Il coordinatore provinciale di Italia Viva Donato D'Ambrosio afferma con forza il suo no a queste procedure, chiedendo a Regione e Governo di adottare altri criteri di selezione. "Basta bandi con i Click day - scrive - sia a livello nazionale che regionale. Il motivo è semplice. Non tutta l'Italia e non tutta la Regione Molise ha la stessa connessione internet. Bando Invitalia, bandi nazionali non possono essere fatti con i Click day perché non tutti hanno la banda larga. Le aree interne dell'Italia e del Molise in particolare come sempre sono danneggiate. Ad esempio, esistono il bar, il salone di parrucchiera, il ristorante e il negozio al dettaglio delle metropoli ed esistono quelli delle aree interne. Sono attività che fanno le stesse cose, ma quelle delle aree interne diventano di serie B perché non usufruiscono della stessa connessione internet”, spiega D’Ambrosio.
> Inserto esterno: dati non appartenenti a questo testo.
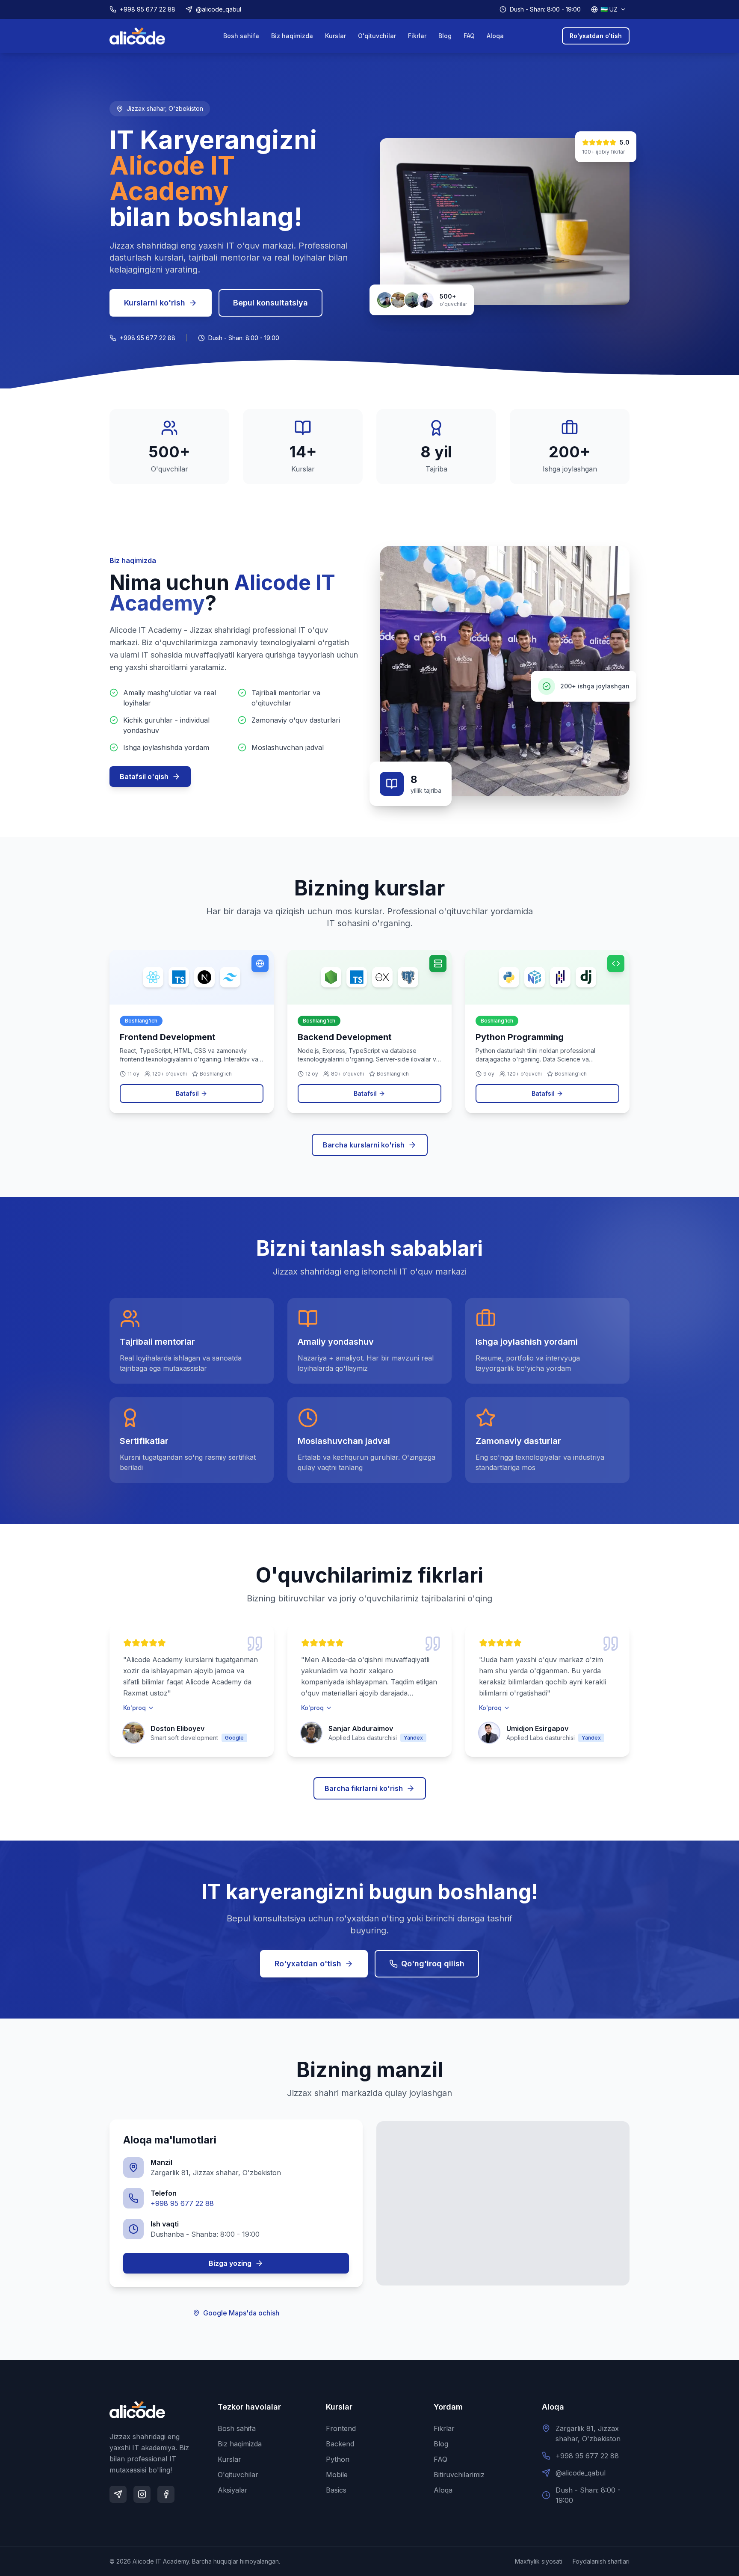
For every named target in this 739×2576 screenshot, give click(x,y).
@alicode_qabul (218, 9)
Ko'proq (134, 1707)
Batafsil (187, 1093)
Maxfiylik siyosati (538, 2561)
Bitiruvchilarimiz (459, 2474)
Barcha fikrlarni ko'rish (364, 1788)
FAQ (469, 35)
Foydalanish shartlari (601, 2561)
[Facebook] (165, 2494)
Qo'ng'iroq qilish (432, 1963)
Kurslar (335, 35)
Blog (445, 35)
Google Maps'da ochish (241, 2313)
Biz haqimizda (292, 35)
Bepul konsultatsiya (270, 302)
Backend (340, 2444)
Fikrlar (417, 35)
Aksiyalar (233, 2490)
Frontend (341, 2428)
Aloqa (495, 35)
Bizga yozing (230, 2263)
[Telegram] (118, 2494)
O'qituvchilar (377, 35)
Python (337, 2459)
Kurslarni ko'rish (154, 302)
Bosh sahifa (241, 35)
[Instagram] (142, 2494)
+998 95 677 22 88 (147, 9)
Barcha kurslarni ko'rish (364, 1145)
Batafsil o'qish (144, 776)
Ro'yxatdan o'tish (596, 35)
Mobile (337, 2474)
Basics (336, 2490)
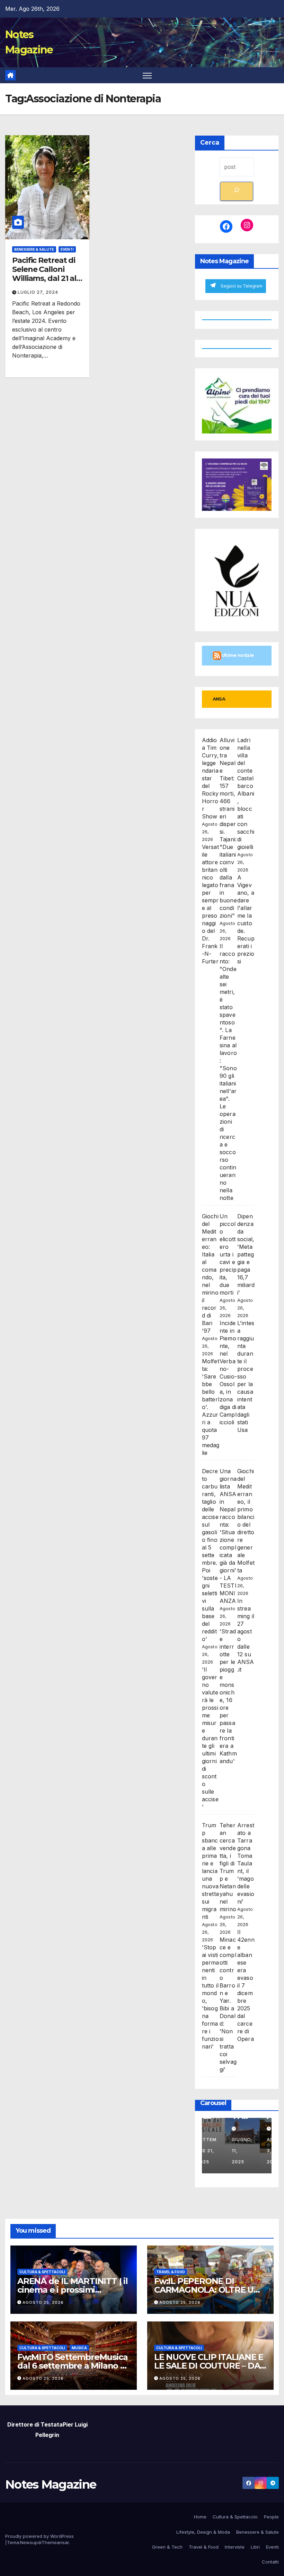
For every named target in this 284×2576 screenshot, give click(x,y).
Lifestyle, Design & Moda (203, 2532)
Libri (255, 2547)
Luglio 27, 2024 (38, 292)
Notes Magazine (50, 2484)
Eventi (67, 249)
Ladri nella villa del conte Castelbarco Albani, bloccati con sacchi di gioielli (245, 793)
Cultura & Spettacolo (235, 2516)
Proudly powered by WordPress (39, 2536)
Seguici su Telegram (242, 286)
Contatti (270, 2562)
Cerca (209, 142)
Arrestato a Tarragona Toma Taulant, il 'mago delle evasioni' (245, 1863)
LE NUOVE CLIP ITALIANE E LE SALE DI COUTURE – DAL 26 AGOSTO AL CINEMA (209, 2365)
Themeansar (55, 2542)
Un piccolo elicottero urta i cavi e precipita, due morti (228, 1254)
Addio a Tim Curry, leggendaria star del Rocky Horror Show (210, 778)
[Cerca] (236, 191)
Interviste (235, 2547)
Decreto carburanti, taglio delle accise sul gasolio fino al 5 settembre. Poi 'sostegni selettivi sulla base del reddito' (210, 1555)
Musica (79, 2348)
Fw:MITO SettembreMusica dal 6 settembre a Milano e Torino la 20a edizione (72, 2365)
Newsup (29, 2542)
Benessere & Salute (34, 249)
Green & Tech (167, 2547)
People (271, 2516)
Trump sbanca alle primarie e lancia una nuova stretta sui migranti (210, 1871)
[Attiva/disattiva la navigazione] (147, 75)
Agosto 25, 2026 (43, 2302)
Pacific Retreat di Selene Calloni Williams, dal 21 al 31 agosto (44, 274)
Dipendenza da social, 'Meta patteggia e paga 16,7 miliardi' (246, 1254)
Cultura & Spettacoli (42, 2272)
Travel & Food (170, 2272)
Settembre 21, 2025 (219, 2150)
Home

“Va quindi rivista la modalità di accesso ai bandi, a livello nazionale ma soprattutto a livello regionale – continua l’esponente di Italia Viva - perché la velocità che c'è a Campobasso non c'è nelle altre parti del Molise. Non tutte le aziende, anche nella nostra realtà, hanno le stesse possibilità di giocarsi la partita con i famosi bandi. Arriverà sempre chi ha la connessione più veloce. Oppure le piccole aziende devono rivolgersi a società, pagandole ovviamente, che gli fanno il famoso Click day perché sono velocissime in tutta la stesura e la compilazione, ma bisogna anche pagarle perché si può utilizzare la connessione ultraveloce. Le modalità di selezione non possono continuare ad essere queste. Ci vuole un cambio di passo molto rapido che permetta le stesse opportunità di sopravvivenza alle piccole aziende delle aree interne, rispetto a una realtà concorrenziale della grande città".